EXERCISE REQUIREMENTS:
**a)** From the passage about the hospital's therapy dog program, list what Ellen Griffin says patients are doing by the time the volunteers leave.
**b)** According to the passage about the therapy dog program, what did Heather Dexter's mother do with her brother's golden retriever?
**c)** Continue the passage about the hospital's therapy dog program from the point where it ends.

GIVEN PASSAGE:

The program started small, explains hospital CEO Heather Dexter. "One of our managers approached me and asked me if I was in favor of doing it, and I said 'absolutely.'
Ellen Griffin is a volunteer with Happy Tails. She's seen the change in patients before and after they've had a visit by a furry friend. "A lot of times we go in and the patient is just down — I mean not smiling, very depressed, and by the time we leave they're laughing, they're talking, they're interacting with us. And that's just what we do — we try to brighten brighten their day."
Dexter knows from personal experience firsthand experience the comfort a therapy dog can bring to patients and their loved ones. Years ago, her brother was involved in a serious accident and was in a coma for almost a year. During that time, a Happy Tails volunteer repeatly brought a therapy dog to his hospital room. "He was in a coma he wasn't responding a significant amount," she recalls, "but when that dog came in, you could see him relax, you could see him engage a little bit with the world around him, and I would also notice that my parents would relax." Although Dexter's brother never recovered from his injuries, his own pet golden retriever would go on to become a comfort dog. "My mom decided to honor my brother's memory by training his dog for Happy Tails, and so his golden retriever was actually a Happy Tails dog for many years after his death.

DATA:
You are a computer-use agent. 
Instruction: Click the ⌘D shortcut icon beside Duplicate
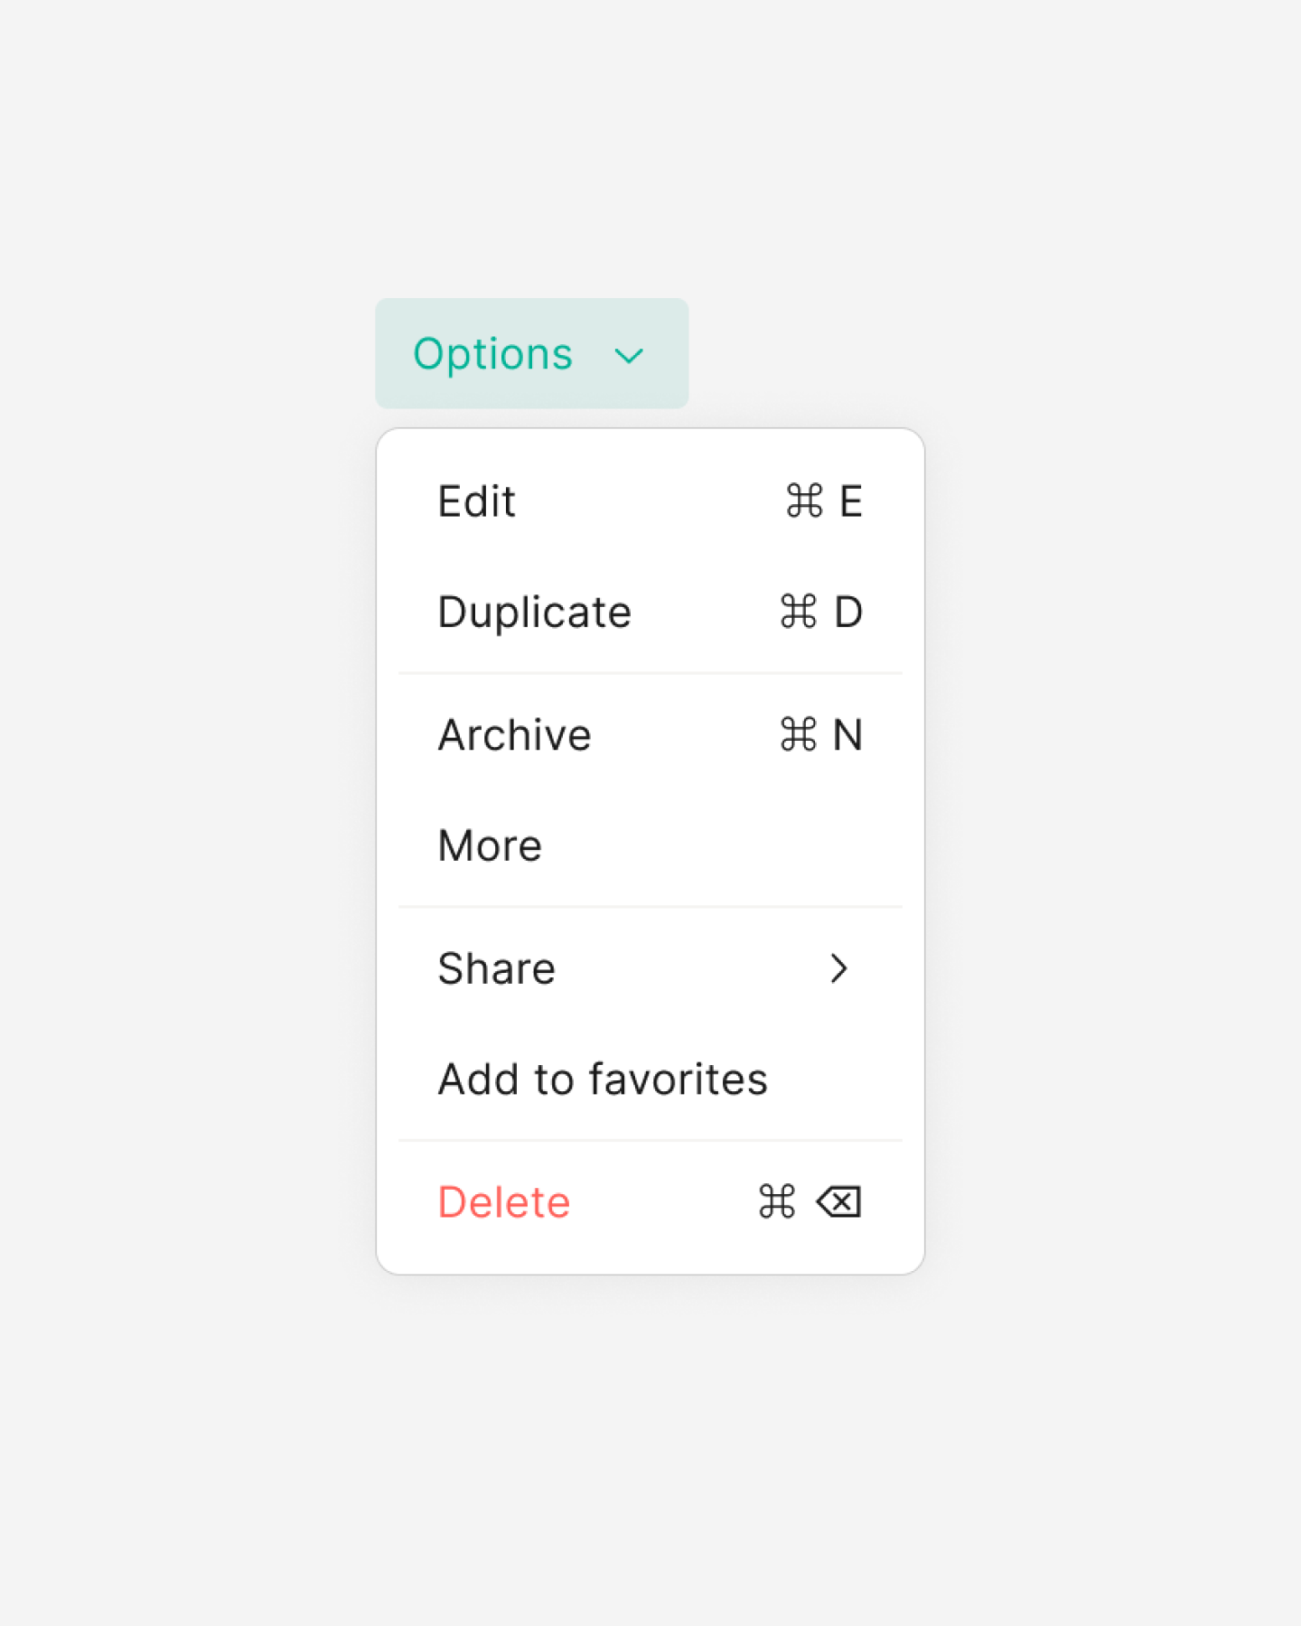(799, 612)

ANSWERS:
**a)** Laughing, talking, and interacting with the volunteers.

**b)** She trained it for Happy Tails to honor his memory.

**c)**
Happy Tails involvement at Saint Joseph's began with a team of two dogs and and visits to the radiation room and in the infusion center. Through the years the program has grown so popular that volunteers now visit seven areas in the hospital and there are now about 30 dogs involved in the program.
Of the program's therapy dogs, Dexter says, "They bring joy, so that helps with the healing process, but they also bring normalcy, and it gives them something, it gives them some sense of a stress-free environment, some balance and ultimately joy."